Autonomous, AI-powered employees are set to begin roaming corporate networks sooner than expected, marking the incredible pace of AI evolution. In fact, AI agents and virtual employees are being flagged as the next AI innovation hotbed.
These AI agents are set to alleviate operational strain on everything from marketing teams and customer support to cybersecurity and software engineering.
Software development teams are already widely leveraging LLM tools like MS Copilot to help with writing code and making updates, thanks to the programmable nature of these tasks.
However, as the rise of the autonomous agents for software teams becomes more common, it’s causing a deluge of AI-generated code. For example, 1 in 4 Y Combinator startups use AI for 95% of their code.
This isn’t a bad thing in and of itself, but these AI tools have the ability to pump out code at a significantly faster rate than human agents. Security and vulnerability checks are largely still done on a manual basis, putting DevSecOps teams at a disadvantage as they struggle to match the pace of work.

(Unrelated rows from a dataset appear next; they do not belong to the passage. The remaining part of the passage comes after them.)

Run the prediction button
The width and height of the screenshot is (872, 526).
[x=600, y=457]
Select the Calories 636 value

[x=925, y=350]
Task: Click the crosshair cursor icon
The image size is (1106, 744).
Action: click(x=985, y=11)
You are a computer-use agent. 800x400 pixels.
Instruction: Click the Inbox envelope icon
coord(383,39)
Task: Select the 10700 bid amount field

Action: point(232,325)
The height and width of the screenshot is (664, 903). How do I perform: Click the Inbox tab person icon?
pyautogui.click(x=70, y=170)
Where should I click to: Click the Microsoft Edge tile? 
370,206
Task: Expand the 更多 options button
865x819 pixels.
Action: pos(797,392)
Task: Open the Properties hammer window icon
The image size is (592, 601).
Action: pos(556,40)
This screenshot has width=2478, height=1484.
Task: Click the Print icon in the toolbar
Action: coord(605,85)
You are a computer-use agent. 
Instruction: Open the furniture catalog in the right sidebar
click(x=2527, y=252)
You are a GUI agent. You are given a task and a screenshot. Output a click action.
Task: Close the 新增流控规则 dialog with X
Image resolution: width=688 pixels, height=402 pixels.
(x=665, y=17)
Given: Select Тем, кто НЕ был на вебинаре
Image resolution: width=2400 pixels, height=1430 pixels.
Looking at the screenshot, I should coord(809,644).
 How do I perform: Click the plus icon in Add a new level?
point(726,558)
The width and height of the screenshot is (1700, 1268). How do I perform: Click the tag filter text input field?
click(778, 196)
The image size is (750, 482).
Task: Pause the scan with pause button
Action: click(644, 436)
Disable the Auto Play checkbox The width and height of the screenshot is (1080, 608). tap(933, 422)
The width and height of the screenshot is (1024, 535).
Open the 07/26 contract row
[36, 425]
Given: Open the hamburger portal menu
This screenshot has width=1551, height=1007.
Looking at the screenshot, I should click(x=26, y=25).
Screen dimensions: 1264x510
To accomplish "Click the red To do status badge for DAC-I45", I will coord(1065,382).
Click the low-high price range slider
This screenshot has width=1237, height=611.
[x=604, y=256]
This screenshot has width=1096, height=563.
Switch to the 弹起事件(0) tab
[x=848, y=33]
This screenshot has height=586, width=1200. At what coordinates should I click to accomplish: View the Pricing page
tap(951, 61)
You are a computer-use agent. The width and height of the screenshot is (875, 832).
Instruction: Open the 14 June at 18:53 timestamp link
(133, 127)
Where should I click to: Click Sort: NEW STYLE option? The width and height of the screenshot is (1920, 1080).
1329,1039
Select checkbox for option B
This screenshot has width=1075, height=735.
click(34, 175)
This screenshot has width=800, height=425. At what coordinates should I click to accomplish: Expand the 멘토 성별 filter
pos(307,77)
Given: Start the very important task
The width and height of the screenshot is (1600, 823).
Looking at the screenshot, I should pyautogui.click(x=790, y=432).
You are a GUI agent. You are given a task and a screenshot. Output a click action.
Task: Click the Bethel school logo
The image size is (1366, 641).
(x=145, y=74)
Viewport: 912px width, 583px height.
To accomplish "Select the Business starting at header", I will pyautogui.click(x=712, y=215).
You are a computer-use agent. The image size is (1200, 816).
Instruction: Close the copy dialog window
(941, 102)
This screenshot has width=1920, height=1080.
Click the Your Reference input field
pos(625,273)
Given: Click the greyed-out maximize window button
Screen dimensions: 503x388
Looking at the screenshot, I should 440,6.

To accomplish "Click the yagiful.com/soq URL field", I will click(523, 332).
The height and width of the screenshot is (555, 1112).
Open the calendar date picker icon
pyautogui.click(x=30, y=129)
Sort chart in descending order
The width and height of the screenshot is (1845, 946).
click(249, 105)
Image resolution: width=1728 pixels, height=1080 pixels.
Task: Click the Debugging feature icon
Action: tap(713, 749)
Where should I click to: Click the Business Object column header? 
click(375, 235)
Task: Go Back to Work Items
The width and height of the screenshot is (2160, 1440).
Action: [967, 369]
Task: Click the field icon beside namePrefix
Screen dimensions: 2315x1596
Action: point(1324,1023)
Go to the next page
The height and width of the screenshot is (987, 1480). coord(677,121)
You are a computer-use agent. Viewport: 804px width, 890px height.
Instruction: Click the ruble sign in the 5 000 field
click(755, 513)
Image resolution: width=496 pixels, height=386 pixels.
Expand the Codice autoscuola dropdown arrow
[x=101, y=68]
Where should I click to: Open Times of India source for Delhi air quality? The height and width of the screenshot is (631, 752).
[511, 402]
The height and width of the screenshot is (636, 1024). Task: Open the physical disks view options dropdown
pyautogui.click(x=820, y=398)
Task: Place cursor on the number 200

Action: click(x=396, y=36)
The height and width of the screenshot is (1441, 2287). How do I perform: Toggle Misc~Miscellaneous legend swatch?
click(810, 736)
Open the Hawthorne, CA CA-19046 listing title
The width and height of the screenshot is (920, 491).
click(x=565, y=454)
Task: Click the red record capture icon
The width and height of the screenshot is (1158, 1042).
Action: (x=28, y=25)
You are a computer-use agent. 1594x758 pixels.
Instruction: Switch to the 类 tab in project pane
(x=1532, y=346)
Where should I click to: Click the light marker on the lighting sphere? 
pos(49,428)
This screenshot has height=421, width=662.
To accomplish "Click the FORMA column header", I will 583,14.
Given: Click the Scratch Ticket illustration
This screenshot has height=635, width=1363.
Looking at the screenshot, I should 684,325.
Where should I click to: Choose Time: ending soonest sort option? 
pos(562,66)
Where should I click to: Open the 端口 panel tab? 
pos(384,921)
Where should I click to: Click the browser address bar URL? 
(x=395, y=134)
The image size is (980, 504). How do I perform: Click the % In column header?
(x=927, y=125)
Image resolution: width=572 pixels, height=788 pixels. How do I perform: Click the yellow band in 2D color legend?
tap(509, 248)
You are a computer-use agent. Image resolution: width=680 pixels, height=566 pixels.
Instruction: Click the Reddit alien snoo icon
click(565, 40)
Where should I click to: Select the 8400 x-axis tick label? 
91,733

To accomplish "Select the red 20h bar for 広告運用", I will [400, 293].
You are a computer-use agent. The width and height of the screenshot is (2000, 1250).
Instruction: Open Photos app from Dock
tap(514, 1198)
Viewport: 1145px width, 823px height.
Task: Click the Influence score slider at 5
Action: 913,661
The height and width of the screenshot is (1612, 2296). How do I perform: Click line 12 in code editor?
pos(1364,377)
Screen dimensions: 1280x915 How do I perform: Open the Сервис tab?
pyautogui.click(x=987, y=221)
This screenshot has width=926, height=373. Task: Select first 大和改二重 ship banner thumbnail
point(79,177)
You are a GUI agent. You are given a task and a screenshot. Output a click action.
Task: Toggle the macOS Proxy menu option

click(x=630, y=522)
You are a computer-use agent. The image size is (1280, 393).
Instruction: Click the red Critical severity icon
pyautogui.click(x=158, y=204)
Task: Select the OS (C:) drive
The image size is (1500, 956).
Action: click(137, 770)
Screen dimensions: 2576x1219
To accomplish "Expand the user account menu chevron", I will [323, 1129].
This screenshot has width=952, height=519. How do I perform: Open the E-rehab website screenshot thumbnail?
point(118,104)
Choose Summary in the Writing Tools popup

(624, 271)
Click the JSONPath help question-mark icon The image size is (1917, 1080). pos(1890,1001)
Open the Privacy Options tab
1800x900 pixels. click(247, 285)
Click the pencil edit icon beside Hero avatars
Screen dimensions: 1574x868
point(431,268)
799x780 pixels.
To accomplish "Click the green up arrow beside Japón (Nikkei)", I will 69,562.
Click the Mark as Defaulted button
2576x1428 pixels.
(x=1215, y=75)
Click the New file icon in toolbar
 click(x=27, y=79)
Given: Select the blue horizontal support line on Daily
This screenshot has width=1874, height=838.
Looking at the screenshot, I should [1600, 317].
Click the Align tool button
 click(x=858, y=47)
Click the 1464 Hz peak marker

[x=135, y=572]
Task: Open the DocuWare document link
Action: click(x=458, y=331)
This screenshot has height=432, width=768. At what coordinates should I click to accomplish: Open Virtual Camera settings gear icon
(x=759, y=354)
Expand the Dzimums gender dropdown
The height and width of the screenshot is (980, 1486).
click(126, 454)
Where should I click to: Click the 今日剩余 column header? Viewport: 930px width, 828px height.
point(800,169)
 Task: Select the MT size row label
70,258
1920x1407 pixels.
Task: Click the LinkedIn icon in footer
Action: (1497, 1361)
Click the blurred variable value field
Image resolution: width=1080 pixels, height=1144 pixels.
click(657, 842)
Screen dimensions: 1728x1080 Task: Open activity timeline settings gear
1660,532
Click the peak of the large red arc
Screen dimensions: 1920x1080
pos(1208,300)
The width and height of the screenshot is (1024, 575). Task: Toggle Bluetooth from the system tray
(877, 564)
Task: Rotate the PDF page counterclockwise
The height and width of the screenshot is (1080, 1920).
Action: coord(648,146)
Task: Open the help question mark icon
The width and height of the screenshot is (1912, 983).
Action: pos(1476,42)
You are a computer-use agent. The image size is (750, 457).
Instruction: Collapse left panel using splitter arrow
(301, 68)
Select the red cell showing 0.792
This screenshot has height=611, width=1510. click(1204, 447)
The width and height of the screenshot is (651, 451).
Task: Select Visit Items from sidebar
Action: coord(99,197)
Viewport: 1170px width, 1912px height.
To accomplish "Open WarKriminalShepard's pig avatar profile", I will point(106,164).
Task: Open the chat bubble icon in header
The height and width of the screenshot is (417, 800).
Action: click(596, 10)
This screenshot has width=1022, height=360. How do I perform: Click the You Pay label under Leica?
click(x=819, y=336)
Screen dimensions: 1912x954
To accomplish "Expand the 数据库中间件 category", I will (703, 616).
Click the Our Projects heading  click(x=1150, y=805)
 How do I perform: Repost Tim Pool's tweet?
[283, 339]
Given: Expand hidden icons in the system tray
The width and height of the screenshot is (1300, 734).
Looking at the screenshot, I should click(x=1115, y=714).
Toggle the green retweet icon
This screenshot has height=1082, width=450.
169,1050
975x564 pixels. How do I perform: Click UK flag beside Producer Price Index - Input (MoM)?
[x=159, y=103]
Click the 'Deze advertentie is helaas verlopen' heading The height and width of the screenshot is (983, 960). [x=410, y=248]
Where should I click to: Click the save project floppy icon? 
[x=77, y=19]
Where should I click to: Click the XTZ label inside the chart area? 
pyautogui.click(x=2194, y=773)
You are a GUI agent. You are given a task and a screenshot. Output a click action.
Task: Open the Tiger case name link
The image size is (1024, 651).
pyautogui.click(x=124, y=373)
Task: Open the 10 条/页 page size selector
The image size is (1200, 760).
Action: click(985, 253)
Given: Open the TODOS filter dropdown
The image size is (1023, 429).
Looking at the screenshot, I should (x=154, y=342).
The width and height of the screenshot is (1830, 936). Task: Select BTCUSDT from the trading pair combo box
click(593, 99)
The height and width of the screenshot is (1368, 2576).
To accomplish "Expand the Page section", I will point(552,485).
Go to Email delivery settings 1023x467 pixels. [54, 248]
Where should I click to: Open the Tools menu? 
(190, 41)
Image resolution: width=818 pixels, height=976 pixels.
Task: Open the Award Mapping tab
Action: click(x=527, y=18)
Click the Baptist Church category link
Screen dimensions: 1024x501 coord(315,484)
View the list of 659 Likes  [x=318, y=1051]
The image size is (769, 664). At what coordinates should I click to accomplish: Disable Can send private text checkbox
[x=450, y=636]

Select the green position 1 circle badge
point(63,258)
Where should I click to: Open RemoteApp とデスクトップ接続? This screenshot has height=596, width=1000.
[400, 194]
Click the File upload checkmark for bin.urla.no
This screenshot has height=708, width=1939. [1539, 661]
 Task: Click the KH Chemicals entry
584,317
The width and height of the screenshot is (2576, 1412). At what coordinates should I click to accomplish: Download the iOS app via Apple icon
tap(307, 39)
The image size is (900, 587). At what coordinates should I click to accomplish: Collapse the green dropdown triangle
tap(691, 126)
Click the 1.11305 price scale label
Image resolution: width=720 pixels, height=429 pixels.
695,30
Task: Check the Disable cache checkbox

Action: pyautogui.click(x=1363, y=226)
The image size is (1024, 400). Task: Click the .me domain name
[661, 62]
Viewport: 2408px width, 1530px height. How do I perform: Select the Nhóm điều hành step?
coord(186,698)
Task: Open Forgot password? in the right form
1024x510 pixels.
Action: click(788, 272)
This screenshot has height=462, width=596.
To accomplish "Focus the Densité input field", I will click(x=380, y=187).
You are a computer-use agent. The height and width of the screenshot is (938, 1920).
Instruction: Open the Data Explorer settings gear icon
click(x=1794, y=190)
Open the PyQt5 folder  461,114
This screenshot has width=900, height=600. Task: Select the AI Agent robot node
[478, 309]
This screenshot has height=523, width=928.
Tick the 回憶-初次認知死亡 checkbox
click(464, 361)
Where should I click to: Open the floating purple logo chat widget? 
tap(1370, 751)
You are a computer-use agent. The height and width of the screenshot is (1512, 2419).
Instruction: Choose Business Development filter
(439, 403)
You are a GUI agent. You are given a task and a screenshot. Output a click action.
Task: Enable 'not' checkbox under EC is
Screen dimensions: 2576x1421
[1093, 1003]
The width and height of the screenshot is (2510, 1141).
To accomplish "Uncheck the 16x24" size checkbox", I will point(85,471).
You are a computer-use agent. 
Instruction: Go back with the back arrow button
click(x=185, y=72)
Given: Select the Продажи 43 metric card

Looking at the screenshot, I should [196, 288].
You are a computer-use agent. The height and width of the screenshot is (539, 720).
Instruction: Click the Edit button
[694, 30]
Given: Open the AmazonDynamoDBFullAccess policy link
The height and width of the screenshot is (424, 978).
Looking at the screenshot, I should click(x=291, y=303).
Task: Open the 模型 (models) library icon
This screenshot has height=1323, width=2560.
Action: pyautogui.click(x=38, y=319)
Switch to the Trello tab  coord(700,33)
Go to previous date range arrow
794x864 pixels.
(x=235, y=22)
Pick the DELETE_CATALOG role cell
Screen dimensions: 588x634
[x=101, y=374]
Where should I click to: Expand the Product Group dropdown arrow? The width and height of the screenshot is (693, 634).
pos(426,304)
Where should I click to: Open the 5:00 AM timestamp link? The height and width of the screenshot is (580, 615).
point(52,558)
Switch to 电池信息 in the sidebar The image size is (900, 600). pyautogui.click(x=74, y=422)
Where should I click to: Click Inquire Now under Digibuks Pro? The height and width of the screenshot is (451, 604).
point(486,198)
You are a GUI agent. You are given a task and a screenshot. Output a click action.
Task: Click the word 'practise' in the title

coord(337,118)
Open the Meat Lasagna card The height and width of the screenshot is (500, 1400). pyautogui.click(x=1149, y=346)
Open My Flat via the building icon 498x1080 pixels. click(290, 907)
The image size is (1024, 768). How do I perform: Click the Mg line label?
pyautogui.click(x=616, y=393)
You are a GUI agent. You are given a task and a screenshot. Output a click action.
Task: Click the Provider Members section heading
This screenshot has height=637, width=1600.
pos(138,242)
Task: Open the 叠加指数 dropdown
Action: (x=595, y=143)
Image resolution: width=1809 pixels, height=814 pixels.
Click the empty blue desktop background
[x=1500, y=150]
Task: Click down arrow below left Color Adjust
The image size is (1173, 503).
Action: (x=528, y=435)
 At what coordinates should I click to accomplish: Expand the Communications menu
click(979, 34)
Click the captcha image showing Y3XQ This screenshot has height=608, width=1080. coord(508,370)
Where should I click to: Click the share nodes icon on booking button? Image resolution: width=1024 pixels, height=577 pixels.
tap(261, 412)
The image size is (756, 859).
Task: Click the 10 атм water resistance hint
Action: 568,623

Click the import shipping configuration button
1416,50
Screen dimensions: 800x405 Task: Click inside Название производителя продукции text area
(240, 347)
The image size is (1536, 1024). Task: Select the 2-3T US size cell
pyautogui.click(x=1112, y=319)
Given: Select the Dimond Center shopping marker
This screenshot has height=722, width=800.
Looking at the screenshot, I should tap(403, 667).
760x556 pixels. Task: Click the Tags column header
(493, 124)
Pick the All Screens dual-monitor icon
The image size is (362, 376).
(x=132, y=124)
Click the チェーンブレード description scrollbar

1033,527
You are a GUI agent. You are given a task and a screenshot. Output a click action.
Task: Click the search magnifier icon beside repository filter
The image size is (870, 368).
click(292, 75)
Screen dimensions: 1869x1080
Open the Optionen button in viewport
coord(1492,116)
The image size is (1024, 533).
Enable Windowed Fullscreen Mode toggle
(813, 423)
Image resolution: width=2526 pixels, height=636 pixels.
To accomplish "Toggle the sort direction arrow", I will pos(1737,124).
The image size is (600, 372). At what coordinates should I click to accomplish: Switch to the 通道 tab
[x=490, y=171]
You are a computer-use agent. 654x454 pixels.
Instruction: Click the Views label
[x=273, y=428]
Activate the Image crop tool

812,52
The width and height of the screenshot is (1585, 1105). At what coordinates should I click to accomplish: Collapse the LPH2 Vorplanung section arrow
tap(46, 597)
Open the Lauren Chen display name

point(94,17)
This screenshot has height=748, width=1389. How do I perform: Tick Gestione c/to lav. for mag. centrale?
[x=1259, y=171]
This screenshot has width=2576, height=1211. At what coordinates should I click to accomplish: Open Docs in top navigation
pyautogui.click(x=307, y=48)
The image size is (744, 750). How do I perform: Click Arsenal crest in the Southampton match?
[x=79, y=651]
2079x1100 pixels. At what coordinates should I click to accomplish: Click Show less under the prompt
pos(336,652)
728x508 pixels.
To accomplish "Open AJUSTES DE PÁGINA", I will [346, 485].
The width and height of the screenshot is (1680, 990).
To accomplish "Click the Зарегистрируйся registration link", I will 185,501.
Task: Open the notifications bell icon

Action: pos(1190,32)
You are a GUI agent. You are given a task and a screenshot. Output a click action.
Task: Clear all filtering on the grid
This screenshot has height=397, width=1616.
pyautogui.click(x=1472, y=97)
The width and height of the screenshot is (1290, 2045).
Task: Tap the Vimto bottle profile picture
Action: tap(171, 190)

As a result, companies are risking the quality and security of their apps and products, with research showing almost half of the AI-generated code being studied had bugs that could lead to harmful exploitation.
One company in particular has recognized this pressing challenge for the industry and is on a mission to bring AI-powered autonomous agents, custom-built to meet the current security needs within software development.
Autonomous code security
DeepSource is a unified DevSecOps platform for securing code. The company recently launched a series of fully autonomous AI agents that can scan and fix code security vulnerabilities in a move that addresses a barrier to adoption for the industry.
The models have been built to observe key events, such as commits made to the code base, apply reasoning to optimize for their security goals, and autonomously take action to proactively keep the organization’s code base secure.
Three distinct agents have been released by DeepSource to offer AI solutions and models closely developed to address a specific need.

The False-positive Triage agent is able to independently decide if security issues found in the code are valid or not, leveraging context from the repository, it’s own memory and real-world threat intelligence to take an appropriate action based on intelligent reasoning.
Next, the growing use of open-source software across digital services and products has increased cyber risks for organisations. At the moment, security and AppSec teams spend a significant amount of time manually triaging these vulnerabilities. The Common Vulnerabilities and Exposures (CVE) Prioritization agent can take on the triage process, prioritizing open-source vulnerabilities based on the repository’s context.
Finally, the Autofix™ AI Autopilot agent puts DeepSource’s existing Autofix™ AI feature on autopilot by learning developer behavior and autonomously creating pull requests with security fixes in the code.
A virtual employee for DevSecOps
These agents have the capability to run completely autonomously, working behind the scenes to take care of these important yet programmable tasks. This marks an exciting industry-first as other DevOps agents to date still rely on human-triggered agentic loops.
According to data from DeepSource, organizations can save around 5 hours each week for every developer when manual triaging, false-positive elimination, creating new tickets, and executing fixes are outsourced to the respective capabilities of the three AI agents.
These AI agents not only act like a virtual employee, but they are also costed as such by the company. DeepSource will charge companies per agent rather than more typical usage-based models seen with software services. This means that companies can leverage the agents as needed during peak periods without the risk of bill shock.
These three agents are not only autonomous but will learn from the client’s organization. They have the ability to understand the context of the software projects and apply intelligent reasoning that considers things like company goals and team priorities. Their long-term memory can be adjusted when need to align and refine the behaviour and actions of each agent, much like a human employee during feedback meetings or performance reviews.

According to Sanket Saurav, co-founder and CEO of DeepSource, the surge of AI-generated code means that much higher volumes of code are being pumped out in a shorter period of time.
He notes that security practices must be dialled up to address this new reality within development teams or risk putting sub-par products onto the market that ultimately impacts the end-user.
Meanwhile, Jai Pradeesh, co-founder of DeepSource, states that the company’s newly launched AI Agents are designed to be goal-based, and work with hundreds of signals and observations.
This allows them to go beyond simple code generation loops with reasoning that can be access and adjusted by the company.
Solving app security
Today’s applications easily run on thousands of open-source elements. Although the scope of the challenge that DevSecOps teams face is being exacerbated by the higher volumes of AI generated code, open source code bases have long posed a security risk.
DeepSource is simultaneously launching a Software Composition Analysis (SCA) solution to secure codebases against unsafe open-source elements, which represent up to 90% of applications’ code.
This launch takes SCA out of private beta and completes DeepSource’s all-in-one platform for developing secure code.
The company’s new SCA product continuously monitors and fixes the open-source supply chain’s vulnerabilities, eliminating countless hours of manual work for AppSec teams. With these additions, the enterprise is looking to offer an all-in-one solution in a fragmented AppSec landscape.